Five years ago Gordon Brown used a huge amount of the taxpayers’ cash into bailing out the banks. Under George Osborne, we’re getting that money back. £3.2 billion was raised by selling Lloyds shares to institutional investors like pension funds – ensuring we can all benefit from the banks’ profitability.
There’s also the possibility that the sale of future shares might involve a retail offering – allowing ordinary people to enjoy the benefits of ownership.
The sale of shares in Royal Mail is just as important. Not only will it allow people to benefit from our national assets, but it will allow Royal Mail to get the investment and flexibility it needs to compete with rivals within the UK, and grow internationally.
We’re managing the process very carefully and the scare stories that the CWU and their political wing in the Labour Party are spreading about the end of the universal service are nonsense.
Just today we’ve heard good news about another scheme, Help to Buy. The equity loan part of Help to Buy has already helped 10,000 first time buyers and families trapped by low equity into new homes, creating jobs and economic growth alongside tackling our historic shortage of housing. David Cameron’s announcement today that the second part of the scheme, the mortgage guarantee, will be brought forward is fantastic news for even more families and will further help the housing market.
But just as the militant Labour Party opposed Margaret Thatcher in the 1980s, so Labour oppose our reforms today.
What we’ve seen from Labour in the last week is a dangerous attempt to build up the state to the monolithic power it enjoyed during the days of the 1970s, where every aspect of our lives was determined by the sign off of someone in a council, or a central government figure. Not only did this concentrate power in the wrong place, it was also expensive.
It was Ed Miliband’s intellectual godfather Neil Kinnock who declared that 'we cannot remove the evils of capitalism without taking its source of power – ownership'.
If this is the dividing line they want ahead of the next election, they can have it.
After thirteen years of Labour government people know the dangers of an overbearing state.
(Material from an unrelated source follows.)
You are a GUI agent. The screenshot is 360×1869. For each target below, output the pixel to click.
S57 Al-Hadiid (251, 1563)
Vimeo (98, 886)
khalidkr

ID cards, an NHS hopelessly tied up in red tape and unable to concentrate on patients, and schools where a target driven culture meant that all too often second best was seen as good enough.
With this Conservative-led government, things are changing. We want to extend ownership to everyone. Labour just want to take it away.
Through free schools we’re allowing hardworking people to have a say in their children’s education if they want to. Labour would stop free schools being built.
Through planning reform we’re allowing people to have more say over building in their local areas. Labour just gave increasing control to unelected bureaucrats.
Conservatives in government are returning power to where it belongs, the hands of the people.
We are doing our greatest leader proud.